Stored records:
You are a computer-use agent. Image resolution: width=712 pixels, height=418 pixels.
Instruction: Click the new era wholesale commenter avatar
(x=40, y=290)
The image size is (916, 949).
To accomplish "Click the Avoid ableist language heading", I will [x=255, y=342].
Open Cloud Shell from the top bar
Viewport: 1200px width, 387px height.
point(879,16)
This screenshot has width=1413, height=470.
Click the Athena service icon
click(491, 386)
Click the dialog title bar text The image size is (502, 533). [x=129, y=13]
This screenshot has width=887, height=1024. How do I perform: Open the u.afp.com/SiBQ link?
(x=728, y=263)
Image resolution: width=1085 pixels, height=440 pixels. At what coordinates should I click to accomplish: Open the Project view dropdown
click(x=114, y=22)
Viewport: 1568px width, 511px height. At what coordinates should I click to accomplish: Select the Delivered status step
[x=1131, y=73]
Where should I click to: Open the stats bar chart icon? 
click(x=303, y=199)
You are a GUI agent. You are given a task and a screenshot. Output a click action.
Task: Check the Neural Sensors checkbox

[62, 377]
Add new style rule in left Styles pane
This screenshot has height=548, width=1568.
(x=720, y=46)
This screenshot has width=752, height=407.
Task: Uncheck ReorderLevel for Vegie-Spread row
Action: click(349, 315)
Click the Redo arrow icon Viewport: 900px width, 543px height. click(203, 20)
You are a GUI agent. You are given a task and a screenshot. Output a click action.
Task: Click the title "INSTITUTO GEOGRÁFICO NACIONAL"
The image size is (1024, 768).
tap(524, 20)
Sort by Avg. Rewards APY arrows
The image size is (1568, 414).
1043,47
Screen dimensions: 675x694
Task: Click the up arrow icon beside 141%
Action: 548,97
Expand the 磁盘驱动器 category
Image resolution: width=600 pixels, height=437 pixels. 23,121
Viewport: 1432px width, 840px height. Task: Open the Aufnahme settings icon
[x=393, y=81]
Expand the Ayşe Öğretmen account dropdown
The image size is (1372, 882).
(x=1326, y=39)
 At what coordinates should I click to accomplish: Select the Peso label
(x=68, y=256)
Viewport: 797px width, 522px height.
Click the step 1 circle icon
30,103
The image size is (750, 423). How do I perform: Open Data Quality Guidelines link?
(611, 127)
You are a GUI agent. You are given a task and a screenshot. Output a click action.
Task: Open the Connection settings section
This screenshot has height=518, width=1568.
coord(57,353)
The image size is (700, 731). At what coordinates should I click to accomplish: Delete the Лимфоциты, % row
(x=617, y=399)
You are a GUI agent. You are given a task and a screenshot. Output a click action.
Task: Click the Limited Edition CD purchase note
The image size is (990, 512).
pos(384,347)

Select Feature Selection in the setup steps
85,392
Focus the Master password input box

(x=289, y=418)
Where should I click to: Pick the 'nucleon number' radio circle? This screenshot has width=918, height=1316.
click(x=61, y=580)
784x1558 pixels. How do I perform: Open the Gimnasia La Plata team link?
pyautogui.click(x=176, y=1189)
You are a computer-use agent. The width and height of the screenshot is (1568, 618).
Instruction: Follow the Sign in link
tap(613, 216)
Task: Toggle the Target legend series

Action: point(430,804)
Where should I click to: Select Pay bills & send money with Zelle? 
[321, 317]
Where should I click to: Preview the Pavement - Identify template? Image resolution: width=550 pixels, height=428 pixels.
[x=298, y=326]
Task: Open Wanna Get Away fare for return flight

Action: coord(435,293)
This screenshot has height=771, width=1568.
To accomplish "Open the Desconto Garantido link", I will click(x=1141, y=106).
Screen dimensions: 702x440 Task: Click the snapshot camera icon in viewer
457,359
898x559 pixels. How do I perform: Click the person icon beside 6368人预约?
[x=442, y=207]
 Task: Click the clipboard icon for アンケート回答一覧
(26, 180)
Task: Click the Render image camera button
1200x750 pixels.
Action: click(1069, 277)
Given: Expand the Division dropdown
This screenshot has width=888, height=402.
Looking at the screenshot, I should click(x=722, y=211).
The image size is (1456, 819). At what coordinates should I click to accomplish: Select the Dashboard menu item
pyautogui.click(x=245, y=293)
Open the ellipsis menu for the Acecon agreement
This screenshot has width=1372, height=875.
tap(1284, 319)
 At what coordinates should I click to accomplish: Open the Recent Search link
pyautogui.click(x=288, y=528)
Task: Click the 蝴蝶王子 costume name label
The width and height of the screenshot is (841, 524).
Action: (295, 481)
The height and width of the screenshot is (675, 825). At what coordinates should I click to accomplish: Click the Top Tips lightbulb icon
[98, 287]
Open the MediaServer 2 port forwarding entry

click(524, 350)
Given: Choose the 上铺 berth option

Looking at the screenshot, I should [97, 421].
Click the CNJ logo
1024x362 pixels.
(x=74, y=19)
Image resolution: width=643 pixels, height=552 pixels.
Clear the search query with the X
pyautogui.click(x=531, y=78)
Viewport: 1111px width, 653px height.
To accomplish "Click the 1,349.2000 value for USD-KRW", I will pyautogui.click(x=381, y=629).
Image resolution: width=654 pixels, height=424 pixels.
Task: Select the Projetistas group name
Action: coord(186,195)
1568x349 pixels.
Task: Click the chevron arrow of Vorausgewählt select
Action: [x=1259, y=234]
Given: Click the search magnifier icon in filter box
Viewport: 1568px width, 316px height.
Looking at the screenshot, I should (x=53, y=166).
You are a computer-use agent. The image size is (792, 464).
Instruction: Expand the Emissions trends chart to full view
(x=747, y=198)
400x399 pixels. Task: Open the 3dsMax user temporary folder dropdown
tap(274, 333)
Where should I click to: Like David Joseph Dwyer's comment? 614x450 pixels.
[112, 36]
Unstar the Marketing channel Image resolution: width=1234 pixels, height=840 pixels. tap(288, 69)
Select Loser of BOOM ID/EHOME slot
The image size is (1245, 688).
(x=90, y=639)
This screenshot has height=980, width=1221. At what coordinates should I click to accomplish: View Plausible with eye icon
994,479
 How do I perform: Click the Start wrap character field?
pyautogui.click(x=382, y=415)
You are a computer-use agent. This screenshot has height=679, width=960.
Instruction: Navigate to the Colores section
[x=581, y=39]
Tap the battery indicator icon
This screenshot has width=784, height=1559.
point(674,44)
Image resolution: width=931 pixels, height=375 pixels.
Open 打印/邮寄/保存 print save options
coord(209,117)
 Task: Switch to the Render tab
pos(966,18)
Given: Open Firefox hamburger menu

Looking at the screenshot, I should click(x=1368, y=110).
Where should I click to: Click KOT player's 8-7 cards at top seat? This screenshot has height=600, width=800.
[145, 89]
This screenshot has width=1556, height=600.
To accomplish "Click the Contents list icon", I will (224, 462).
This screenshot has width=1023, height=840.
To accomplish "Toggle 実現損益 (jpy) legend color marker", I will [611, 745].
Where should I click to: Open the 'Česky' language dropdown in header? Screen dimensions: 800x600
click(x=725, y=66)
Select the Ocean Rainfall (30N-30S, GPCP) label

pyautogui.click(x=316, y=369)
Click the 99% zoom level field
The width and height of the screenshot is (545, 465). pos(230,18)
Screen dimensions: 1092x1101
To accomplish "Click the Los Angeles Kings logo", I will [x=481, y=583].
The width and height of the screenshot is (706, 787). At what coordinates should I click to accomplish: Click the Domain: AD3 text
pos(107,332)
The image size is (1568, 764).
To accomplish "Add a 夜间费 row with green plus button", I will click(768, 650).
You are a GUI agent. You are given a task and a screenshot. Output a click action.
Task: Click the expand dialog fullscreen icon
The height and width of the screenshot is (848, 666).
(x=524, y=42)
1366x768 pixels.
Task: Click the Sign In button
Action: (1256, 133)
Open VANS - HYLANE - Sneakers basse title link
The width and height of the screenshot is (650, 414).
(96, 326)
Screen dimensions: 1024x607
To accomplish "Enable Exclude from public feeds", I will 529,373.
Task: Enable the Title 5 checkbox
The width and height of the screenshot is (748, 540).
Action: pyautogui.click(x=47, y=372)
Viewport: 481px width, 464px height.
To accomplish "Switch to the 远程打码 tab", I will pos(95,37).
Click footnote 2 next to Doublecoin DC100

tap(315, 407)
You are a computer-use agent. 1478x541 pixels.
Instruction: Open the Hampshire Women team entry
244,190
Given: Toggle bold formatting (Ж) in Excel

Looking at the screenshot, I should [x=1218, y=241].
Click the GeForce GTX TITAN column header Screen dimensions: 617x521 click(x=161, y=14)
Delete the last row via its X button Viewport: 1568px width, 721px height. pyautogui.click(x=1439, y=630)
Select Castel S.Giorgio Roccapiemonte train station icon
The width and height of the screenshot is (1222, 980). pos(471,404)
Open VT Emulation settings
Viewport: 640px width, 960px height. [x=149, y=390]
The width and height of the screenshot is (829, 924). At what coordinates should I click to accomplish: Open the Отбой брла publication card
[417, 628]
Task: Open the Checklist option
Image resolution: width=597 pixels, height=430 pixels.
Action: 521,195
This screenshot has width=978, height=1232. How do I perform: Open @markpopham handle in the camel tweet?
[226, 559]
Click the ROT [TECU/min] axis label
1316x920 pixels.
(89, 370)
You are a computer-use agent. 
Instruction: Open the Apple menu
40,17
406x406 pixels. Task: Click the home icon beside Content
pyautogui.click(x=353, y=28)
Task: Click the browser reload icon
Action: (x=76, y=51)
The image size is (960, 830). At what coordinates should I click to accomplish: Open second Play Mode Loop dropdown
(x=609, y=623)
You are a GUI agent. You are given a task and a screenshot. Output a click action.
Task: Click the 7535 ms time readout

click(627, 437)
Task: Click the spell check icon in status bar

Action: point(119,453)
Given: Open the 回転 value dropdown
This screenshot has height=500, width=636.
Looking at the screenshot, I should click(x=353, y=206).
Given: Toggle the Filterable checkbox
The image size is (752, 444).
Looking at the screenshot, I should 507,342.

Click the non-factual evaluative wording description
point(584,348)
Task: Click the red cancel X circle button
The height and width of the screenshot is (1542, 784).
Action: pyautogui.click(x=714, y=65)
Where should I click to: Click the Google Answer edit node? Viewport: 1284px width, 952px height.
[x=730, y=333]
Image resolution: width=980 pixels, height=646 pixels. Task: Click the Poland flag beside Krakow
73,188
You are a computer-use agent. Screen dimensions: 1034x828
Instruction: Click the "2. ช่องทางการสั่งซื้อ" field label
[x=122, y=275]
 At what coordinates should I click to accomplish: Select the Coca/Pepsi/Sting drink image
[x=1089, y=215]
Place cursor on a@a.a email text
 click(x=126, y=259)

# [Exercise aim]
Look through the data above. Find each line with the string "dialog" and copy it.

# [Response box]
Click the dialog title bar text The image size is (502, 533). [x=129, y=13]
Task: Click the expand dialog fullscreen icon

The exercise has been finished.